Portrait

Depuis toujours, j’aime écrire parce que c’est l’accès direct à un monde imaginaire, où on peut tout inventer, librement et sans limites. Par ailleurs, j’ai toujours été fascinée par l’idée d’entrer « à l’intérieur » de la psyché pour voir les dynamiques à l’œuvre comme quand on découvre les rouages d’une machinerie complexe, du dedans.
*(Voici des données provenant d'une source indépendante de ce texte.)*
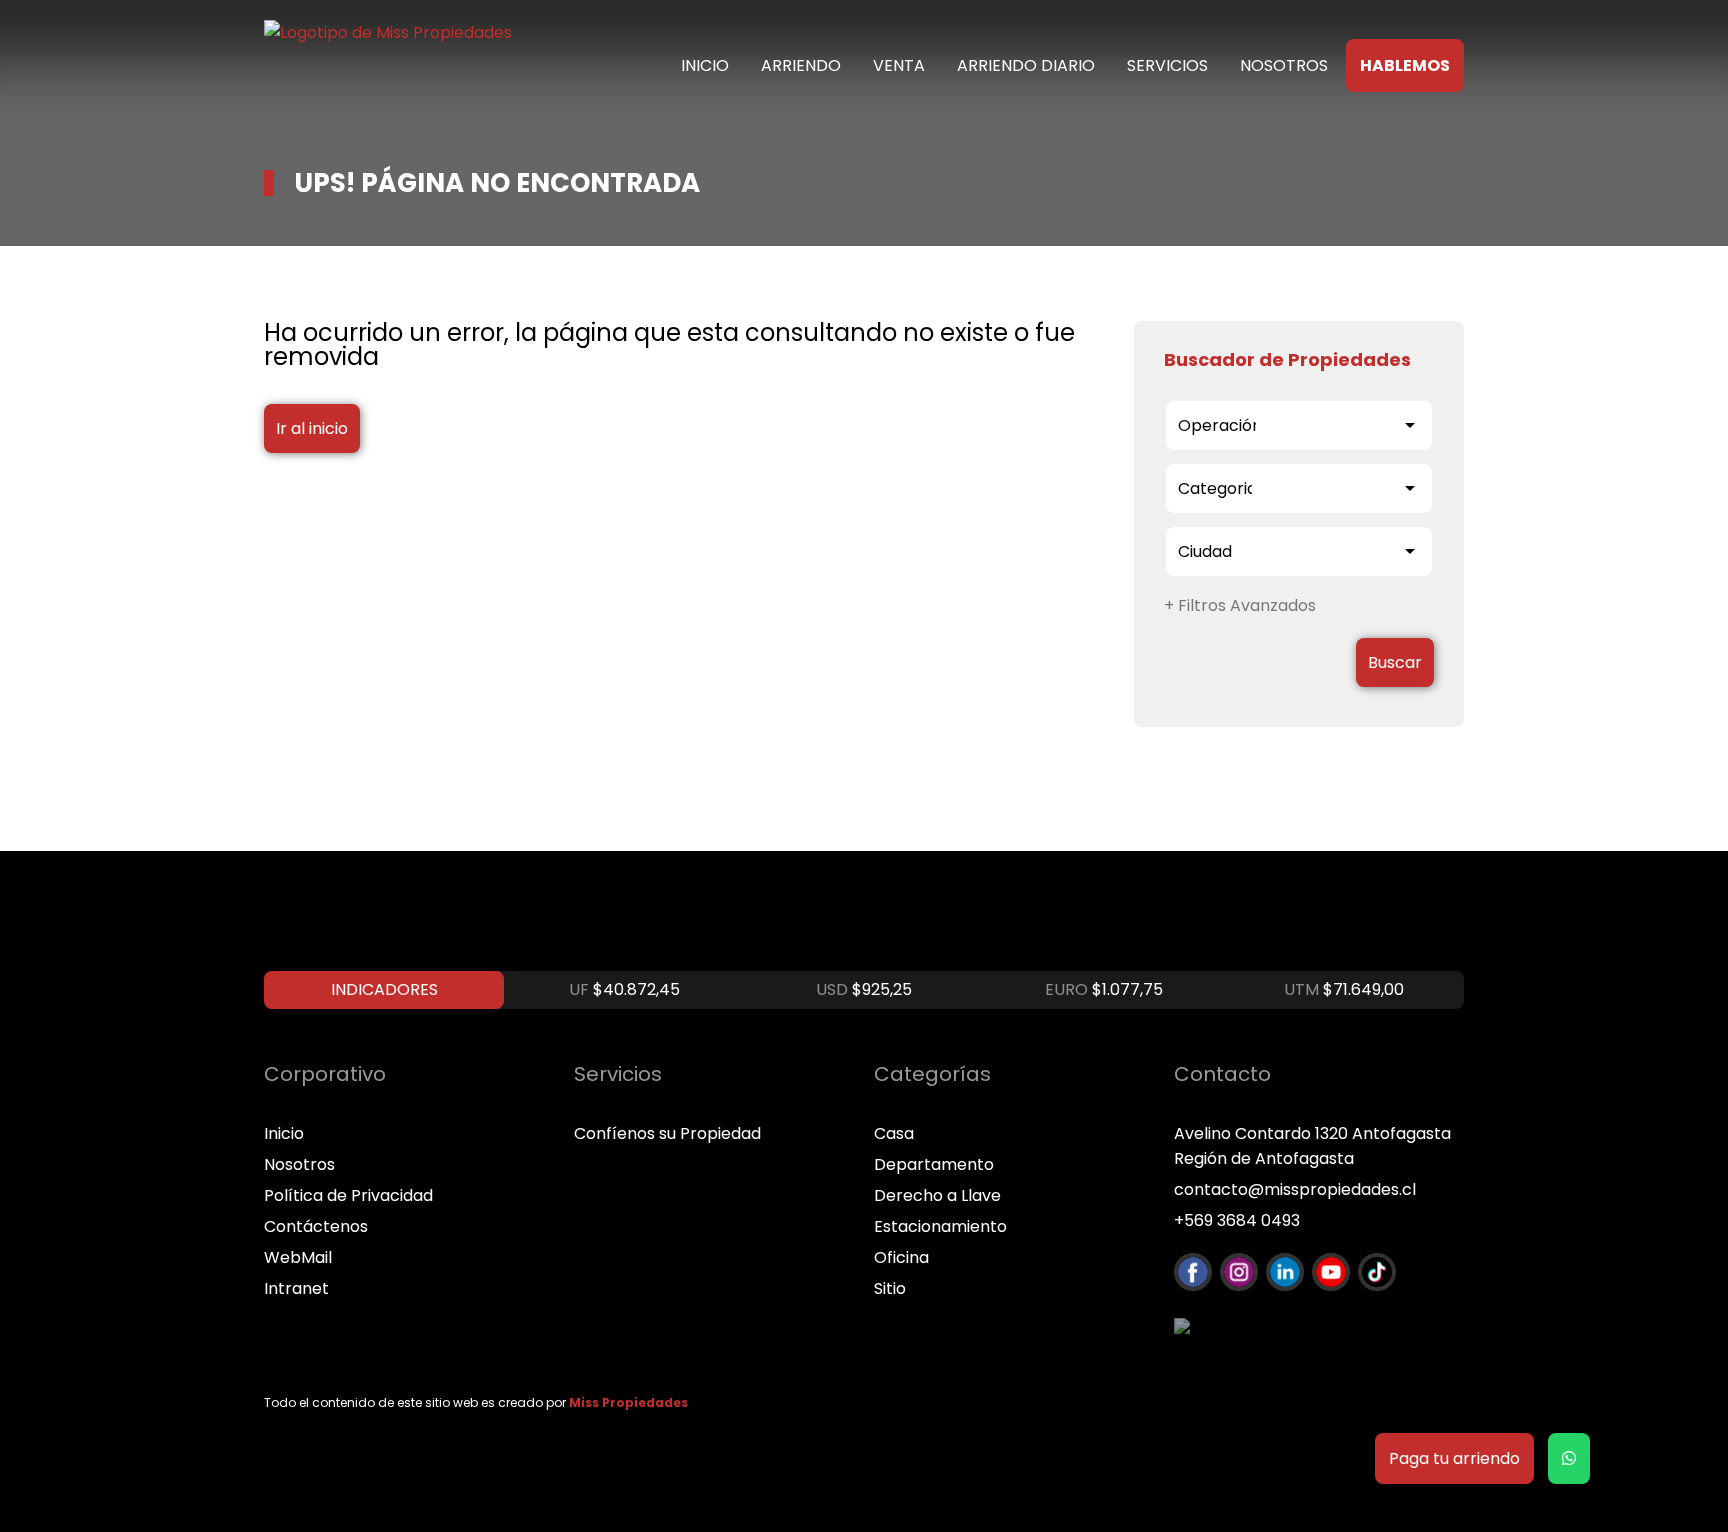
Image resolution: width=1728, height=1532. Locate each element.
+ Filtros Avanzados (1240, 605)
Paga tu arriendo (1454, 1458)
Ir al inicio (312, 428)
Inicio (705, 65)
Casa (894, 1133)
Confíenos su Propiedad (667, 1133)
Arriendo (801, 65)
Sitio (890, 1288)
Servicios (1167, 65)
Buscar (1395, 662)
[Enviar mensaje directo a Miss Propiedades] (1569, 1458)
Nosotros (1284, 65)
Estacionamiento (940, 1226)
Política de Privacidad (348, 1195)
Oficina (901, 1257)
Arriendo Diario (1026, 65)
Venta (899, 65)
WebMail (298, 1257)
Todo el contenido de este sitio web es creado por (476, 1402)
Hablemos (1405, 65)
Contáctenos (316, 1226)
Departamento (934, 1164)
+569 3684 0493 (1237, 1220)
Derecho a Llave (937, 1195)
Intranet (296, 1288)
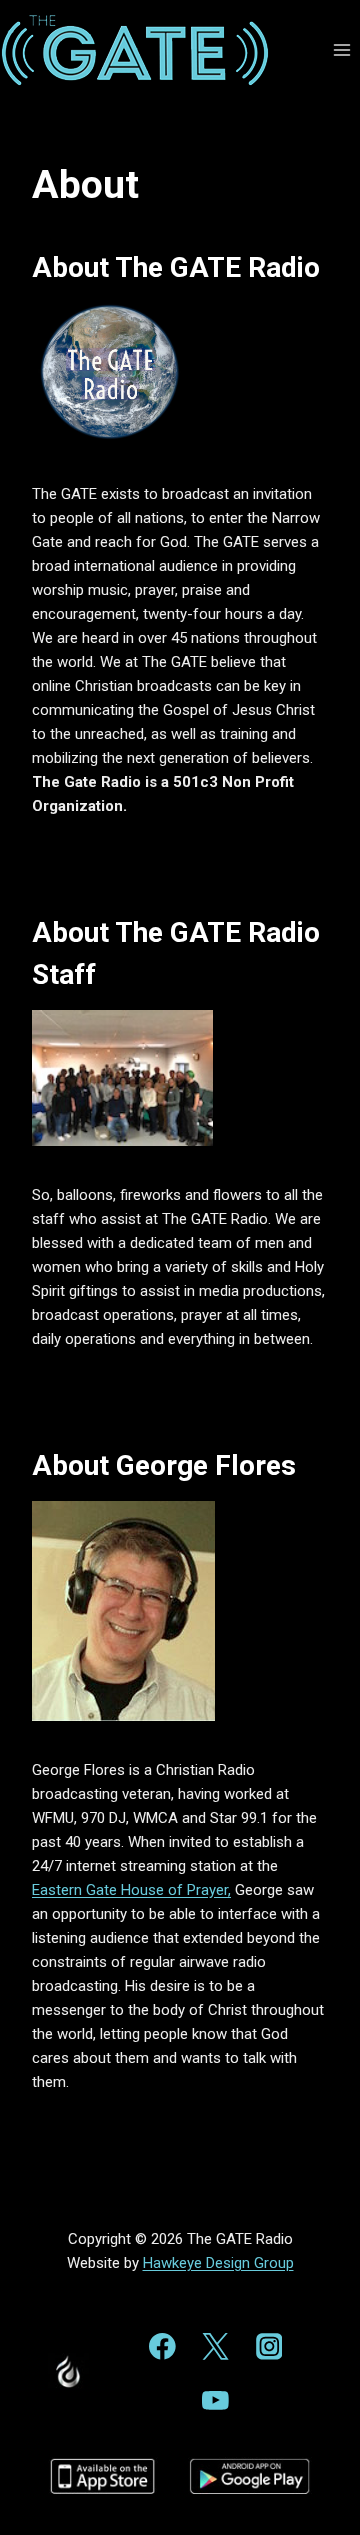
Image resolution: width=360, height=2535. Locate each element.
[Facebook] (162, 2346)
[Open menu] (341, 49)
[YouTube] (215, 2400)
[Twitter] (215, 2346)
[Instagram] (268, 2346)
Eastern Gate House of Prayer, (131, 1890)
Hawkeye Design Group (218, 2263)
Je suis donc devenue auteur et « psycho-praticienne », même si ce nom ne correspond pas tout à fait à ce que je fais. D’abord initiée à la psychanalyse transgénérationnelle1 – j’interviens depuis régulièrement dans différents lieux de formation et dans les médias pour la promouvoir et l’enseigner – j’ai ensuite développé, au fil des années, ma propre « pratique », une approche plurielle, que j’ai élaborée en mêlant différentes disciplines auxquelles j’ai été formée : la psychanalyse jungienne2, les neurosciences affectives3, la Gestalt PGRO4, l’astrologie psychologique5 et la sociologie clinique6. Mais avant tout, j’envisage la thérapie comme un processus initiatique, où tout ce qui nous arrive a du sens.

Mon accompagnement vise donc naturellement, d’abord, à réconcilier chacun et chacune avec sa place généalogique et les effets de son héritage inconscient. J’aide ainsi des hommes et des femmes en quête d’accomplissement à explorer l’impact du passé sur leurs trajectoires, pour mieux prendre leur place et faire de leur histoire familiale un tremplin vers la réussite. Et, dans un deuxième temps, à s’incarner et se réaliser pleinement, en retrouvant un lien avec leur dimension la plus vivante pour mieux participer au monde.


1 Avec Andrée Herbin, psychanalyste, à Lyon
2 Avec Régine Bonnot, Bertrand de la Vaissière, École des Rêves et des Profondeurs
3 Avec Cyril Bertrand et Jean-François Gravouil
4 Chez Ressources et Croissances (Jean-François Gravouil)
5 Avec Liz Greene (CPA Londres et Zürich), Christian Lestienne, Eric Berrut
6 A l’Institut de Sociologie Clinique
Juliette Allais
© Félicien Delorme

Convictions

Chacun de nous est sur un chemin qui lui appartient entièrement. Libre d’inventer et re-dessiner sa place en permanence au sein d’un monde qui bouge. De modifier ses contours, faire évoluer sa trajectoire, avancer, se transformer et s’accomplir.

Chacun de nous est sur ce fil entre ombre et lumière. Personne ne sait où ce chemin le mène, mais il se doit de s’y engager, au plus profond de son être. Car c’est le seul qui existe pour lui. Comment il le parcourt ne regarde que lui. Il pourra y chanter, y danser, ou rester enfermé au plus noir de ses peurs. Mais il aura, à chaque seconde, la liberté de regarder le soleil en face ou de lui tourner le dos. Jusqu’au dernier jour de sa vie.